金融市場NOW
合意なきEU離脱に身構える英国
2018年08月17日号
- 金融市場の動向や金融市場の旬な話題の分析と解説を行います。
離脱交渉が暗礁に乗り上げる中、英国内外で合意なき離脱への備えが進む
- 合意なき離脱の可能性が高まる中、今月利上げが行われた中でもポンド安が進んでいる。
- 8月16日に交渉再開される中、合意なき離脱に備え英国内外で様々な動きがあるが、離脱による影響は想定しづらい部分が多く、交渉の進展に注目が集まる。
英国が示した離脱方針をEU側は一部評価しながらも、多くの疑問があるとコメント
英国のEU(欧州連合)離脱交渉が暗礁に乗り上げ、2019年3月の離脱が迫る中、合意なき離脱の可能性が高まってきています。7月に公表された離脱方針を示した英国の白書について、EU側は建設的な議論に繋がると評価しながらも、多くの疑問があるとし、提案されたモノ自由貿易圏について、英国によるEU関税の代替徴収はEU側がこれを拒否しました。欧州委員会は『合意なき』離脱を想定すべきメインシナリオの一つとして考え始めたようです。また、8月の金融政策決定会合で利上げを決定したイングランド銀行カーニー総裁は「合意なき離脱のリスクは不快なほど高い」と発言し、ポンドは対ドルで下落しています。一方で、メイ首相を始め英国政府要人は、仏マクロン大統領との会談や下半期の輪番制EU理事会議長国で重要な役割を担うオーストリア、国内では地域政党の地盤の強いスコットランドへ訪問し政府方針への理解を求めています。しかし英国内の直近の一部の調査では、2016年の離脱を問う国民投票の際に離脱を支持した110選挙区以上が、今現在では残留を支持しており、下院の過半数以上の選挙区が残留を支持しているとの結果が出ました。これを受けて、メイ首相の政権基盤の弱体化が危惧されており、国民投票や選挙への決断を迫られる可能性もあるとの指摘もあります。ただ、投票の争点が離脱そのものの是非を問うのか、(離脱を前提とし)離脱条件を問うものなのか議論が錯綜している状況です。
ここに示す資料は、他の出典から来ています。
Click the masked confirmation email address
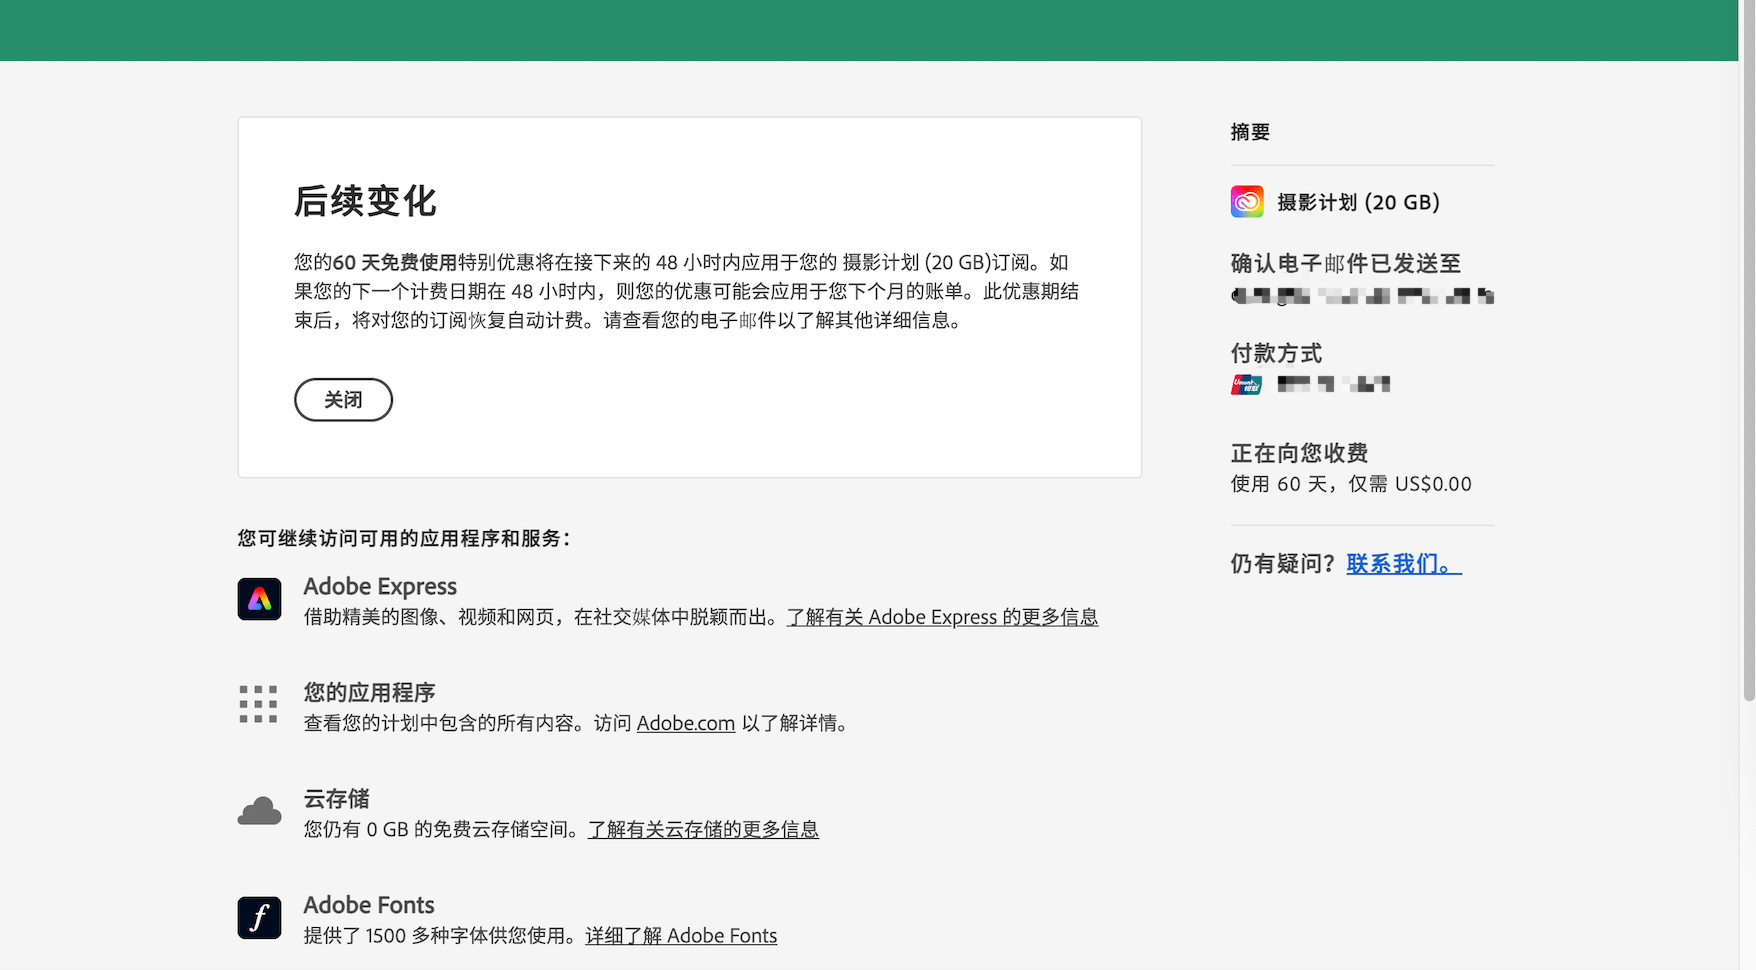 pos(1360,296)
16日から離脱交渉が再開。交渉の期限の目処とされる10月までになんらかの進展はあるのか
合意なき離脱の可能性の高まりを受けて、英国企業200社への調査では93%近くの企業が2019年度は減益となることを想定しており、商品や原材料などの備蓄に動く企業も出ているようです。60%の企業がIT投資を増加させ生産性などの向上に努めると答え、不測の事態へ備えている様子が窺えます。また、合意なき離脱により物資の輸送などが麻痺し問題が生じた場合に備え、軍が食物や医薬品、燃料の輸送を協力する施策を検討との報道もあります。金融の中心地ロンドンのシティでは、合意なき離脱により当初数万人もの職が奪われるとされていた想定が直近一部調査では想定より少ない(多くても1万人程度)との結果も出ています。16日から再開される交渉を前にハント外務相は「合意なき離脱は短期間で英経済に大きな影響を及ぼすが、乗り切る方法を必ず見つけ出すだろう」としながらも、「(合意なき離脱は)英国のみの大きな過ちに限らずEUにとっても大きな過ちになるだろう」との発言がありました。トルコなど新興国通貨下落により世界のマーケットの動きが大きくなる中、交渉の期限とされる10月が2ヵ月あまりに迫る中、交渉の進展に世界の投資家の注目が集まるものと思われます。